3. Haplotype analysis In the present invention, a haplotype can be constructed using SNP among the above-mentioned gene polymorphisms. The SNP to be subjected to haplotype analysis only needs to have a gene polymorphism frequency of 0.5% or more, preferably 1%, more preferably 5% or more. Further, the SNPs to be subjected to haplotype analysis may be all or a part thereof.
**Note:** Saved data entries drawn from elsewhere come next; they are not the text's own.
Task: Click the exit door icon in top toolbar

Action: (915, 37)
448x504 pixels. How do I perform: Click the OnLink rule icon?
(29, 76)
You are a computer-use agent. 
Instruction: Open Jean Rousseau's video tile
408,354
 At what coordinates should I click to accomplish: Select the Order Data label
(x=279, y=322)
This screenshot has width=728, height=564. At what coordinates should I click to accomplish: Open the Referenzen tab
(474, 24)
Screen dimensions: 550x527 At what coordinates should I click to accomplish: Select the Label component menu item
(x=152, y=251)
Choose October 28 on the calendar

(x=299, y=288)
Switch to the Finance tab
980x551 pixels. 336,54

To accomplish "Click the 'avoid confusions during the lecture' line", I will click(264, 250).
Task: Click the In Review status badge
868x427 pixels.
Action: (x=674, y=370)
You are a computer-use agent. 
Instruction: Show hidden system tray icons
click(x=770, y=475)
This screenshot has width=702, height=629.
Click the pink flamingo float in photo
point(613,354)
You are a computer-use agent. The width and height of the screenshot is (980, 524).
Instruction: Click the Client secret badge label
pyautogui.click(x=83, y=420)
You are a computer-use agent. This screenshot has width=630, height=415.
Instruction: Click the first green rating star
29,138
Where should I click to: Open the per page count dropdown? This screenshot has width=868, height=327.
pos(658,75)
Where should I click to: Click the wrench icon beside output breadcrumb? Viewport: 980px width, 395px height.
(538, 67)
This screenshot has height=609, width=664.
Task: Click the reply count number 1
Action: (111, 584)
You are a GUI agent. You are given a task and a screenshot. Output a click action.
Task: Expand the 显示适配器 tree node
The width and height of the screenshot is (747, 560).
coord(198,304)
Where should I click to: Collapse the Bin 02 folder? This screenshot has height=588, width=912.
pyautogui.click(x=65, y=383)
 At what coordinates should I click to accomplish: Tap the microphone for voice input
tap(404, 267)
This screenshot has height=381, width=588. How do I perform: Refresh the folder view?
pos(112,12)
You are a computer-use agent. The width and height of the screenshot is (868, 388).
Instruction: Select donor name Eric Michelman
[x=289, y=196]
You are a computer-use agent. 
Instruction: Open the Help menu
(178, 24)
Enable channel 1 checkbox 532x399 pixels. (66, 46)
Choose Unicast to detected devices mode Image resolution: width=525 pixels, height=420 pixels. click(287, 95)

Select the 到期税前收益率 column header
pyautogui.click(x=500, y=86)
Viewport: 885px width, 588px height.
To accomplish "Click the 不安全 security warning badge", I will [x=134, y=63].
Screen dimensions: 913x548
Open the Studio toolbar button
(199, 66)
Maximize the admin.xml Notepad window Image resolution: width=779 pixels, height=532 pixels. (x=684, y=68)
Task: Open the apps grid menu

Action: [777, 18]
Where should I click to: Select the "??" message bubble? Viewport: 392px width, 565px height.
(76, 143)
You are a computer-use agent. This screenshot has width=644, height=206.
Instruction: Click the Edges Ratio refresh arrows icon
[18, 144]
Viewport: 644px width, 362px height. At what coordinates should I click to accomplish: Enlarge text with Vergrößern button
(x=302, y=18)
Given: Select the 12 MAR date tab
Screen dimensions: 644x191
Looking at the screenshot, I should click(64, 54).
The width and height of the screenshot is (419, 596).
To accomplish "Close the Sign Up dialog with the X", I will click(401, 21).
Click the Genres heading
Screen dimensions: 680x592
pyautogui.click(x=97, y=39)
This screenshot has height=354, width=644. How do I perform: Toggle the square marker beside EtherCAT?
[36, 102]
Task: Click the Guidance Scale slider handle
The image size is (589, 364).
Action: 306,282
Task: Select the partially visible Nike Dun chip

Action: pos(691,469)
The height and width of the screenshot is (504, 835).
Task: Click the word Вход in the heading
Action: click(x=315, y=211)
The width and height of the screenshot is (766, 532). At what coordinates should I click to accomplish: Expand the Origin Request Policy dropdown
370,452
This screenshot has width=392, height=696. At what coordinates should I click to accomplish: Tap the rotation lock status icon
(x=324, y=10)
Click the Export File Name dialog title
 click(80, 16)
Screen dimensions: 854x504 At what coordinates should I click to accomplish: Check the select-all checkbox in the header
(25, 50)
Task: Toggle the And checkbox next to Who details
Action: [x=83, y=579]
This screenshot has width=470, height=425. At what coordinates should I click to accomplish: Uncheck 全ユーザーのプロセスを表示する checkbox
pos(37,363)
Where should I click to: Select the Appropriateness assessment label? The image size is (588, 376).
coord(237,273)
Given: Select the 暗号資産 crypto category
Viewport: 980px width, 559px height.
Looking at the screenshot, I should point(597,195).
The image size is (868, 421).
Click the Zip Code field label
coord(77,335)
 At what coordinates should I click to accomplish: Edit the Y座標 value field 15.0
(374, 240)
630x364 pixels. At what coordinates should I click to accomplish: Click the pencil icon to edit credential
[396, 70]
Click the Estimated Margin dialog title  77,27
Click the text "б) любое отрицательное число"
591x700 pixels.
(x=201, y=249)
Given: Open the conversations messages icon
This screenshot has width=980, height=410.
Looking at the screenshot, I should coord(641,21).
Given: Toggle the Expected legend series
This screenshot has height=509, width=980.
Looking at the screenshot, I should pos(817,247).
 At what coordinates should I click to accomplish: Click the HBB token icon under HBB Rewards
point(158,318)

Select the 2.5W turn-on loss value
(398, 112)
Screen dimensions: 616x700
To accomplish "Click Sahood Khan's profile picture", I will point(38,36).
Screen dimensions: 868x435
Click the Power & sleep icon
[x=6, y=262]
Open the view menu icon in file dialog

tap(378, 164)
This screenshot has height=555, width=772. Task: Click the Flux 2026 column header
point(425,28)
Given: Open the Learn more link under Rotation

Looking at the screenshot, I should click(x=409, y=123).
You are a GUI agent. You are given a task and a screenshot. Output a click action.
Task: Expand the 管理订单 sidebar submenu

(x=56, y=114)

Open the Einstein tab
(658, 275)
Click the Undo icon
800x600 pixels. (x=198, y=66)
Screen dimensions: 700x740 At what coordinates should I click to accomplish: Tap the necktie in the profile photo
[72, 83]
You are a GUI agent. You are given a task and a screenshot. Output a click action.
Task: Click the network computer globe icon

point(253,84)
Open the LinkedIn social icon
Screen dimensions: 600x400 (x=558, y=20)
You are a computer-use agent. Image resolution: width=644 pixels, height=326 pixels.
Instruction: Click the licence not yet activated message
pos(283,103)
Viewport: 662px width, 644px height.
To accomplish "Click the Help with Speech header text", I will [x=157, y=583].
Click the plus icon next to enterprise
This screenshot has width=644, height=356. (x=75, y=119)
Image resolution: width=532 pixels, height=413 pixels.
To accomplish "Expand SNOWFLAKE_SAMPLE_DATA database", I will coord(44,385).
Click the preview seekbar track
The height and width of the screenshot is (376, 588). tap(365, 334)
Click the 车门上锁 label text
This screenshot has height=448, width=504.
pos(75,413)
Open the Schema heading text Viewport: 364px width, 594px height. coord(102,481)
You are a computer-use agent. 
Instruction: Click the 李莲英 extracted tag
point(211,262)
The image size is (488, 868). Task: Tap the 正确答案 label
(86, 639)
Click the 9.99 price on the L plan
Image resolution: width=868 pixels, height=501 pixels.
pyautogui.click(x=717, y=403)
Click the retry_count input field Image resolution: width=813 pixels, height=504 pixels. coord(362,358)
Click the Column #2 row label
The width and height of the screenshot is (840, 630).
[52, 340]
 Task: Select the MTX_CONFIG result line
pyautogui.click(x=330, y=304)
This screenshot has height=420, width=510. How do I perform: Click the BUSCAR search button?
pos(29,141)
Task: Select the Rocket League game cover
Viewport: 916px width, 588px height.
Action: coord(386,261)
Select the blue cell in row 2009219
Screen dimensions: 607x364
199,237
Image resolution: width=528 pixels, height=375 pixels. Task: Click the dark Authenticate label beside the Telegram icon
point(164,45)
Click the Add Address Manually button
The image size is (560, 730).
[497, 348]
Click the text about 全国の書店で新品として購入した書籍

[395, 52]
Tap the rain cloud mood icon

  Haplotype analysis can be analyzed by various computer programs, for example, available from the website of Haploview (http://www.broadinstitute.org/haploview/haploview (the same applies hereinafter); Barrett JC, Fry B , Maller J, Daly MJ. Haploview: analysis and visualization of LD and haplotype maps. Bioinformatics. 2005 Jan 15 [PubMed ID: 15297300] Whitehead Institute for Biomedical Research Cambridge, MA 02142, USA.).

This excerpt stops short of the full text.